> **Exercise prompt**
Look through the material below and say how many of its lines carry the string "agent". Only the number should be given.

Segment Start: Data provided

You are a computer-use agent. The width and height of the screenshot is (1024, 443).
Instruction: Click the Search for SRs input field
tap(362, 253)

Segment End: Data provided
Segment Start: Data provided

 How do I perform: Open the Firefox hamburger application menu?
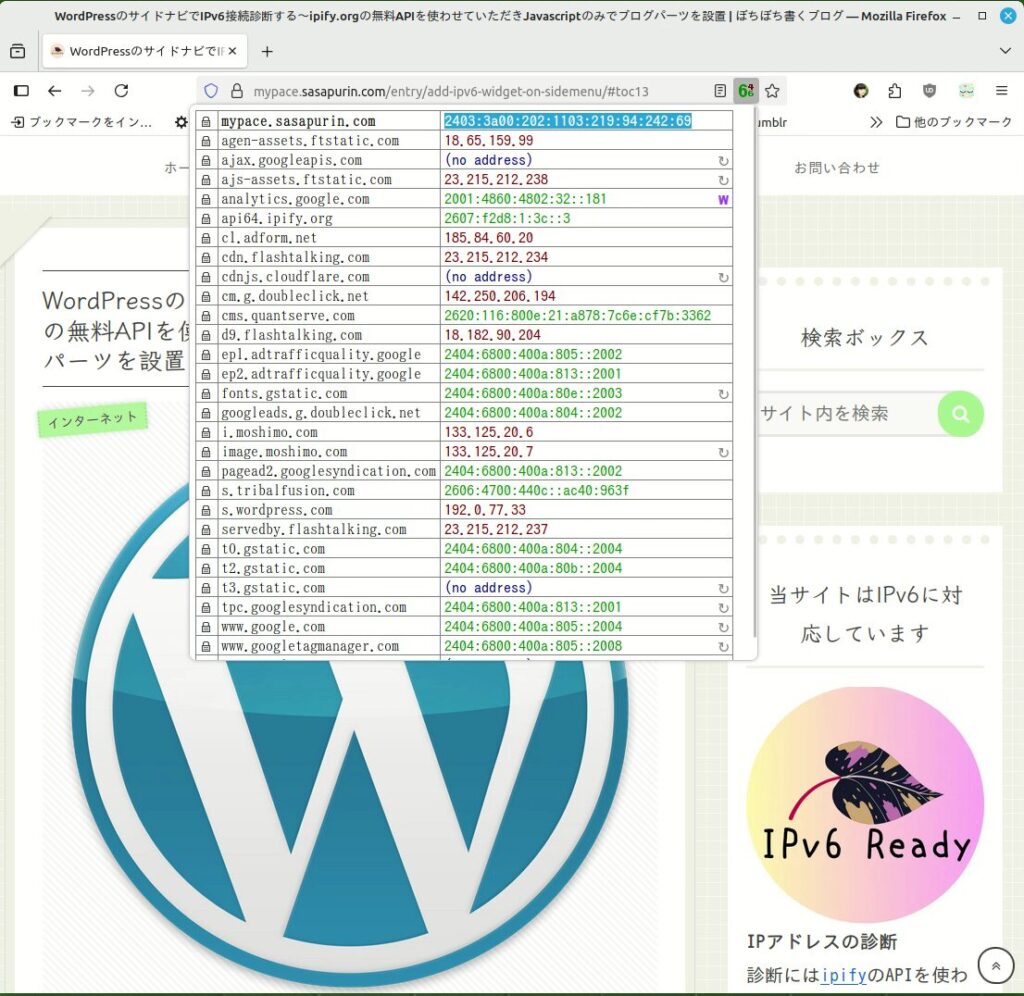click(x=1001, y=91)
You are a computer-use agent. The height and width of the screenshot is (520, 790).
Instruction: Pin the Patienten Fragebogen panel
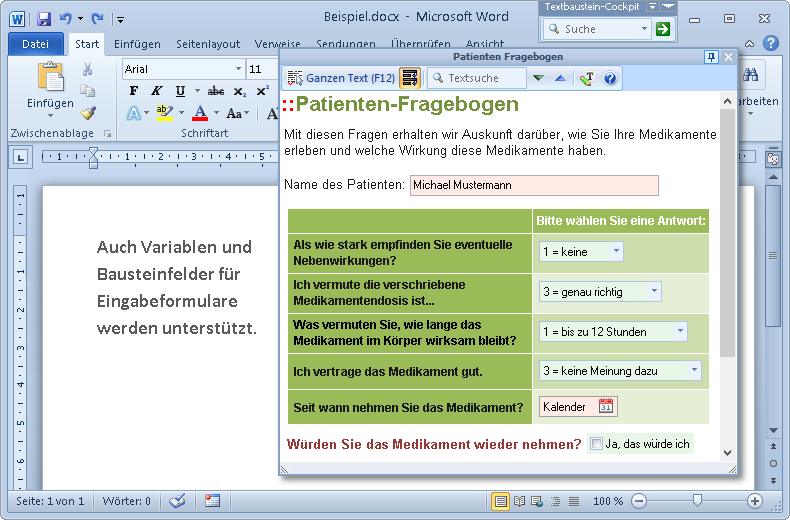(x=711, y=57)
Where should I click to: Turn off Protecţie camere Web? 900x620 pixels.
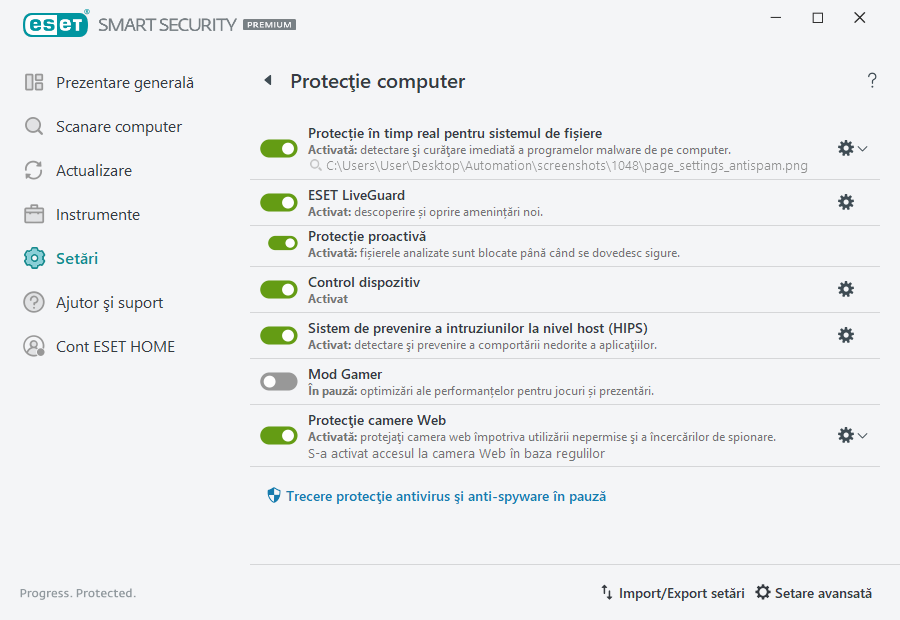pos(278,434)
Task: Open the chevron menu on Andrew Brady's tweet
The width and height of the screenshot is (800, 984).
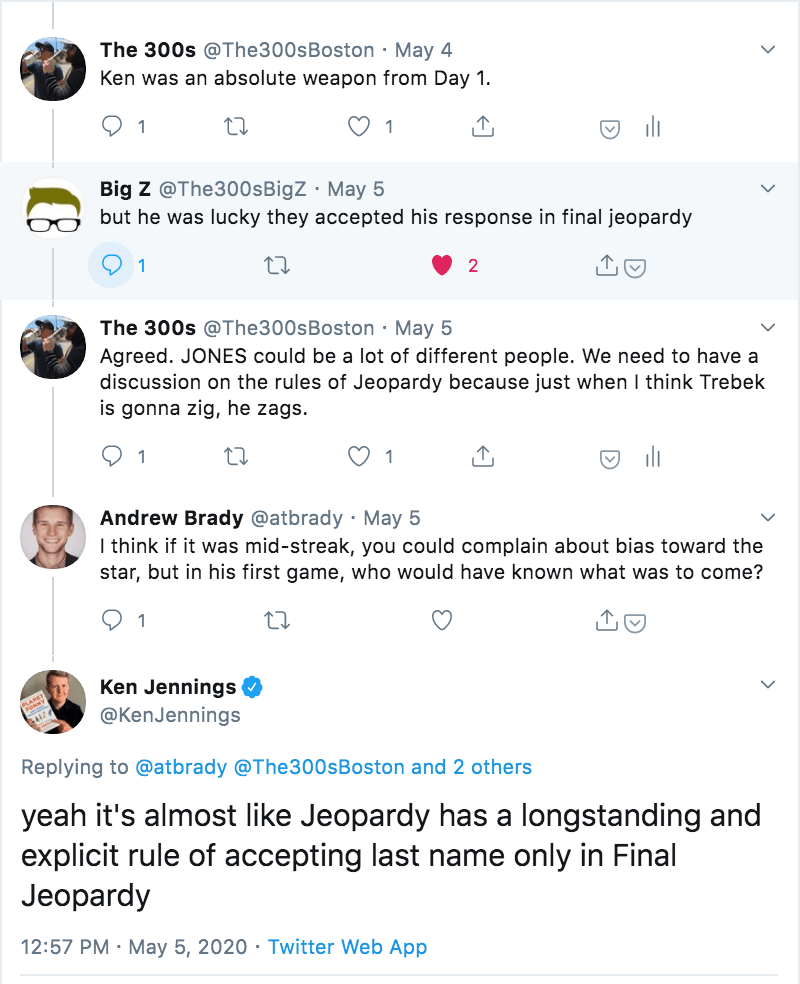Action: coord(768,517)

Segment End: Data provided

> **Your response**
2